Stored data:
>>

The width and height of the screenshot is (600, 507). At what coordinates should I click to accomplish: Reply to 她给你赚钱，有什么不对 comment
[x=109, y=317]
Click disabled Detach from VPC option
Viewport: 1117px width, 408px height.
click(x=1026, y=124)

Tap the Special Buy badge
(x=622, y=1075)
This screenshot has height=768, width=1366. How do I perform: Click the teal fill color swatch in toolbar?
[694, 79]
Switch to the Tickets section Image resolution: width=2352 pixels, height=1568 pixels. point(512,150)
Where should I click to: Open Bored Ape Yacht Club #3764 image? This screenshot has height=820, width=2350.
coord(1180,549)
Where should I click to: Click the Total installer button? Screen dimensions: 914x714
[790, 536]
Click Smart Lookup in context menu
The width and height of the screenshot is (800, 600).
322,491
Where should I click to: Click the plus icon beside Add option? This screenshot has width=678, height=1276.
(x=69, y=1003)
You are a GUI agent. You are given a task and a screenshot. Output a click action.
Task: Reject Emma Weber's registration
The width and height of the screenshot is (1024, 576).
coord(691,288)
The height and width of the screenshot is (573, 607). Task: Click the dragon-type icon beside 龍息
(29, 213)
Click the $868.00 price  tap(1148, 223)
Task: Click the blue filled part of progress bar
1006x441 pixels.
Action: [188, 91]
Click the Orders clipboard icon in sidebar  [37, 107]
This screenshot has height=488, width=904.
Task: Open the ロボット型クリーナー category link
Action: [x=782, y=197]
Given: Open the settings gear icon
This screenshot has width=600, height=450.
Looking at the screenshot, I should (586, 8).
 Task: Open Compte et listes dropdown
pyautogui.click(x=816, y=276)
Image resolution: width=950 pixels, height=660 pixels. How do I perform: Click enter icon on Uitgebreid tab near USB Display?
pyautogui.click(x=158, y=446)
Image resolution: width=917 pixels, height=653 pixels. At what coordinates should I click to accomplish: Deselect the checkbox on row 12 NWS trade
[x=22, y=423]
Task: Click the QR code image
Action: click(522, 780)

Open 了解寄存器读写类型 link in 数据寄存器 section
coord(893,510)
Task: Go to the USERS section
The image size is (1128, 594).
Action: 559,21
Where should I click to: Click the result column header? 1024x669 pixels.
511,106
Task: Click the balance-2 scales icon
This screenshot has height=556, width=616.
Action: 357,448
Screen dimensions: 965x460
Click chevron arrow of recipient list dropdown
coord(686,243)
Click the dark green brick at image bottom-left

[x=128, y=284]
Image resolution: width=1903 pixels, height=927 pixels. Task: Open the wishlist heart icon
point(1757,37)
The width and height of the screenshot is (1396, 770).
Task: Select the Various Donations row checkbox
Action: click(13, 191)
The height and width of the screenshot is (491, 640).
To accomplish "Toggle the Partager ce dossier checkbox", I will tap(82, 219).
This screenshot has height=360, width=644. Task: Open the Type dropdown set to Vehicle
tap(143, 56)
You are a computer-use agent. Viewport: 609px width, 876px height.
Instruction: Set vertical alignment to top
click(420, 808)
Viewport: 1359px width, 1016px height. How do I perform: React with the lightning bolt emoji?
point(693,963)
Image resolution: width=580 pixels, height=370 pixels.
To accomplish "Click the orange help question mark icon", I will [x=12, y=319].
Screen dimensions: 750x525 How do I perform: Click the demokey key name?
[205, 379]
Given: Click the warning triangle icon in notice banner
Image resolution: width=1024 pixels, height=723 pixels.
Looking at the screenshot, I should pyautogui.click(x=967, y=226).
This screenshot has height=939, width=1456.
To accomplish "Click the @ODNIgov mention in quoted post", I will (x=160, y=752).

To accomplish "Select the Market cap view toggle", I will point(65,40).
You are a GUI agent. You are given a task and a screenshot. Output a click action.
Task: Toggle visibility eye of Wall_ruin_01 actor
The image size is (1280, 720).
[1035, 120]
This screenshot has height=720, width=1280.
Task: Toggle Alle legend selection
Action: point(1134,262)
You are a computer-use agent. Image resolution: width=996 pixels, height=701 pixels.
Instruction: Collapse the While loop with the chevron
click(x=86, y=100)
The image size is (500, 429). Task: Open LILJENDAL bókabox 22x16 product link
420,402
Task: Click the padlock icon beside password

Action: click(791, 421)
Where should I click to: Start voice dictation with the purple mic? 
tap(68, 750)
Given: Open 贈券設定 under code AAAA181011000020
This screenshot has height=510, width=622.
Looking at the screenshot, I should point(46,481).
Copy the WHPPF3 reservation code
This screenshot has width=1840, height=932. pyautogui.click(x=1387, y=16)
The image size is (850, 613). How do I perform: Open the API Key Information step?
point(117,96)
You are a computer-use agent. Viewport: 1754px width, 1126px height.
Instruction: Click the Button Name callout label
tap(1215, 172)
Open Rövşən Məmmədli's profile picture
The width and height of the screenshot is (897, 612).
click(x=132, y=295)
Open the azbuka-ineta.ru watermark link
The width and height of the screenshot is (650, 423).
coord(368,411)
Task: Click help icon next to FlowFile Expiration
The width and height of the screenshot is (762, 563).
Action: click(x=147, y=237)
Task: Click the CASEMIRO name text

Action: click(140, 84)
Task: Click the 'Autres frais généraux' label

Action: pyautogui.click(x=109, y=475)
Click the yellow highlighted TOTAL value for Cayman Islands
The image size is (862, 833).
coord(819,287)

<<

I'd like the lines above from the one with "Task: Open Compte et listes dropdown" up to and including the one with "Screen dimensions: 965x460" copied exactly, with no other lines.

# Solution to this exercise
 Task: Open Compte et listes dropdown
pyautogui.click(x=816, y=276)
Image resolution: width=950 pixels, height=660 pixels. How do I perform: Click enter icon on Uitgebreid tab near USB Display?
pyautogui.click(x=158, y=446)
Image resolution: width=917 pixels, height=653 pixels. At what coordinates should I click to accomplish: Deselect the checkbox on row 12 NWS trade
[x=22, y=423]
Task: Click the QR code image
Action: click(522, 780)

Open 了解寄存器读写类型 link in 数据寄存器 section
coord(893,510)
Task: Go to the USERS section
The image size is (1128, 594).
Action: 559,21
Where should I click to: Click the result column header? 1024x669 pixels.
511,106
Task: Click the balance-2 scales icon
This screenshot has height=556, width=616.
Action: 357,448
Screen dimensions: 965x460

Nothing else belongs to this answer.